On April 28, 2026, cPanel publicly disclosed a critical security vulnerability tracked as CVE-2026-41940, affecting all supported versions of cPanel and WHM. The National Vulnerability Database (NVD) classifies this as an authentication bypass in the login flow, carrying a CVSS score of 9.8 out of 10, the highest severity rating category.

The flaw allowed unauthenticated remote attackers to gain full administrative access to any exposed cPanel or WHM server without valid credentials, by manipulating session cookies through a CRLF injection attack against the cPanel service daemon (cpsrvd).

What makes this especially serious: evidence confirms that attackers had been exploiting this vulnerability in the wild since at least February 23, 2026 more than two months before public disclosure. This was a zero-day, actively weaponized against hosting infrastructure around the world before any patch existed.

This Is an Industry-Wide Crisis

This vulnerability struck the global hosting industry broadly. Major providers were forced to take emergency action. Namecheap, KnownHost, InMotion Hosting, HostPapa, and hosting.com were among those that immediately firewalled their own customers off their cPanel and WHM interfaces to prevent mass compromise.

The U.S. Cybersecurity and Infrastructure Security Agency (CISA) added CVE-2026-41940 to its Known Exploited Vulnerabilities catalog, with federal agencies required to patch by May 3, 2026. The Shadowserver Foundation reported over 44,000 unique IPs actively scanning or running exploits, with approximately 650,000 exposed cPanel/WHM instances reachable on the public internet.

This is one of the most severe incidents to hit the web hosting industry in recent years.

How It Affected Our Clients

A small number of client accounts across Caystard Cloud, Hostylla, and Host44 were affected. We have identified the impacted accounts and are in direct contact with each of them.

We are currently applying the official security patches released by cPanel and CloudLinux across all our platforms. Once patching is complete on your server, no further action is required on your end unless you hear from us directly.

Our Response (What We Have Done)

• April 28, 2026 - Immediate containment: Upon learning of the vulnerability, we firewalled public access to TCP ports 2083 (cPanel) and 2087 (WHM) across affected infrastructure to cut off the attack vector.

• April 28–29, 2026 - Emergency patching: All servers were force-updated to the patched cPanel and WHM releases (11.136.0.5 and above across applicable branches, and WP Squared 136.1.7).

• April 29 – May 1, 2026 - Investigation: Our team reviewed access logs and server activity across affected accounts to determine the scope of impact.

• Ongoing - Client notification and hardening: We are contacting impacted clients directly. We are restricting WHM access to trusted IP addresses by default, enforcing two-factor authentication on all administrative interfaces, and reviewing firewall posture across all three platforms.

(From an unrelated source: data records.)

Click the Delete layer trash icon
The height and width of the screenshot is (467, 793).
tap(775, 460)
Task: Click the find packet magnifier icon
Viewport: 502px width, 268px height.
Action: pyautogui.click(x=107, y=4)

Recommended Actions for All Clients

While we are handling the patching on our end, we recommend the following as good security practice for all clients on our platforms:

1. Change your cPanel password. Log in and update to a strong, unique password. Do not reuse any previous credential.

2. Rotate your database passwords. If your site connects to a MySQL/MariaDB database, update those credentials and reflect the change in your application’s configuration file.

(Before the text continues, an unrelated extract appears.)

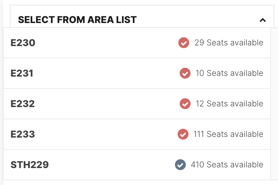Click the red check icon for E230

coord(184,43)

3. Audit your files. Check for recently modified PHP files, unexpected scripts in /tmp or your web root, and any unfamiliar additions to your site directories.

4. Review your email accounts. Check for unexpected forwarding rules attackers commonly add silent forwarding to retain access after a compromise.

5. Enable two-factor authentication. If not already active, enable 2FA on your cPanel account under Security → Two-Factor Authentication.

If you need assistance, open a support ticket with your respective platform and reference CVE-2026-41940 in the subject line. Our teams are prioritizing these requests.

Our Commitment Going Forward

We are deeply sorry this has happened. While CVE-2026-41940 originated from a flaw in third-party software and struck the hosting industry globally, that does not reduce our responsibility to the clients who rely on us.

In the coming weeks, we will publish a full post-incident review covering what we found, what we are changing in our infrastructure and processes, and what additional protections we are putting in place across all Caystard Group platforms.

We owe our clients honesty, and we will continue to update this page as our investigation develops.